- **TASK DESCRIPTION**: In the text about a child's NICU debt, how many cookies would have to be sold door to door to pay off that debt?

- **PROVIDED TEXT**:
★ ★ ★
At times, it won't be easy.  It’ll break my heart seeing you tow around little boxes of jewelry and the like.  To see your tiny little knees skinned up by the hot, rugged asphalt.  But in this splendid capitalist experiment we call the U.S.A., everyone must pull their own weight (and sometimes the weight of a 24 karat gold, diamond studded ring, as well). 

As you get older, we’ll have to adapt, since you won’t be a cute baby for very long.  The profitability of cuteness diminishes with age and random strangers will care about you considerably less as time goes on.  Door to door cookie sales is an option, but not profitable enough.  You’d have to sell at least four million over-priced cookies to pay off your debt.  That's a lot of diabetes, and I refuse to inflict health problems on the rest of society in order to pay for yours.  So instead, we’ll prepare the backyard for some commodity crops.  It’ll be difficult for your mother and I--- glancing aside from the couch through a crack in the blinds--- as you till the fields amid the glowing orange light of the harvest moon.  Despite the pain in our hearts, we’ll find peace knowing that we are doing what is best for you.

Keep in mind, too, that there have been many kind friends and relatives who have helped us during your time here at the NICU.  Like good parents, we’ll afford you the opportunity to pay them back, too... but it’ll probably have to be after you’re done taking care of your mother and I in the frailty of our old age.  If it looks like you are falling behind on your payments, we can give you forbearance on the money you owe us for the food you ate as a child.  Parenthood is as much about flexibility and adaptability as it is love and nurture.  You’ll learn that one day when you have children of your own.
★ ★ ★
- **RECORD EXTRACTS**:

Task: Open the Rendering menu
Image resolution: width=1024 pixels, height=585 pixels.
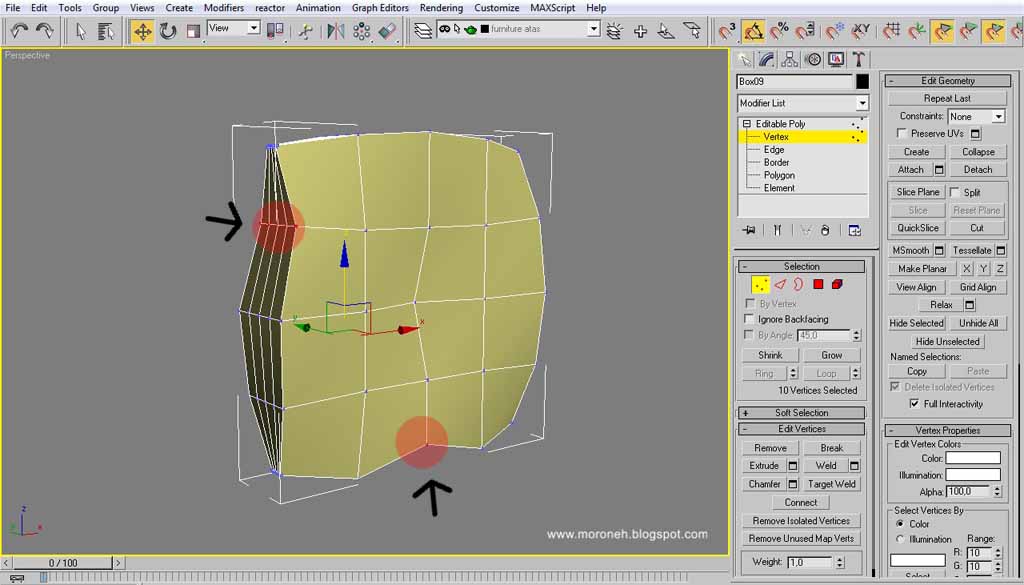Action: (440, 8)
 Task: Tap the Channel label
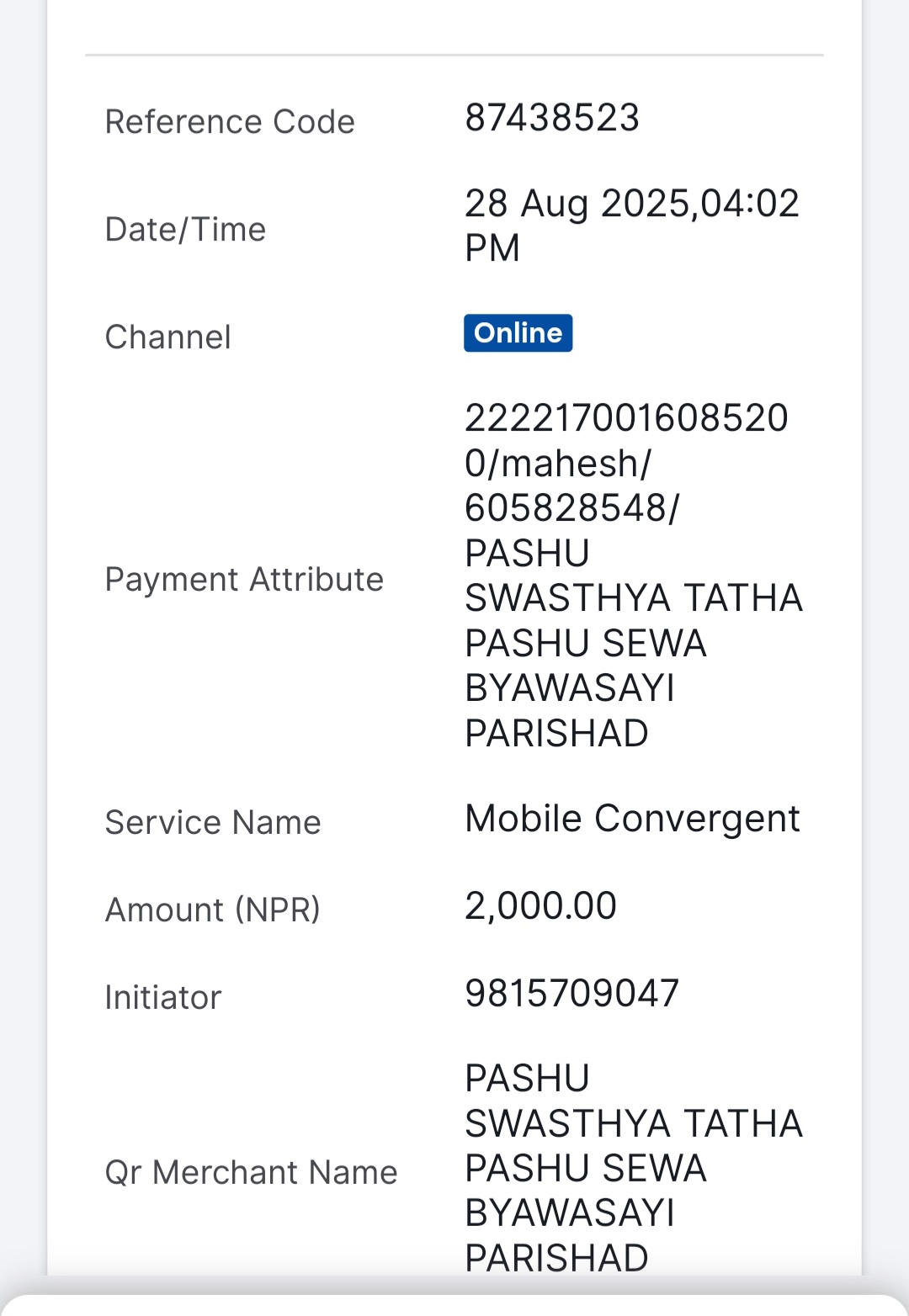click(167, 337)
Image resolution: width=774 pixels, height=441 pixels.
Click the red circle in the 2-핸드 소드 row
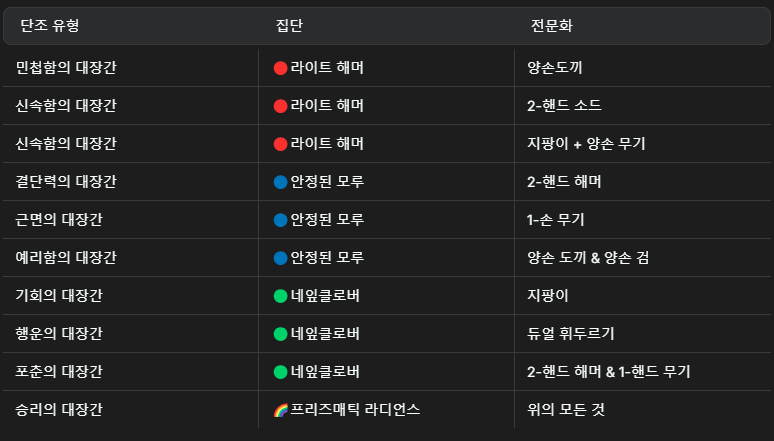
★ ★ ★
- **TASK OUTPUT**: At least four million over-priced cookies.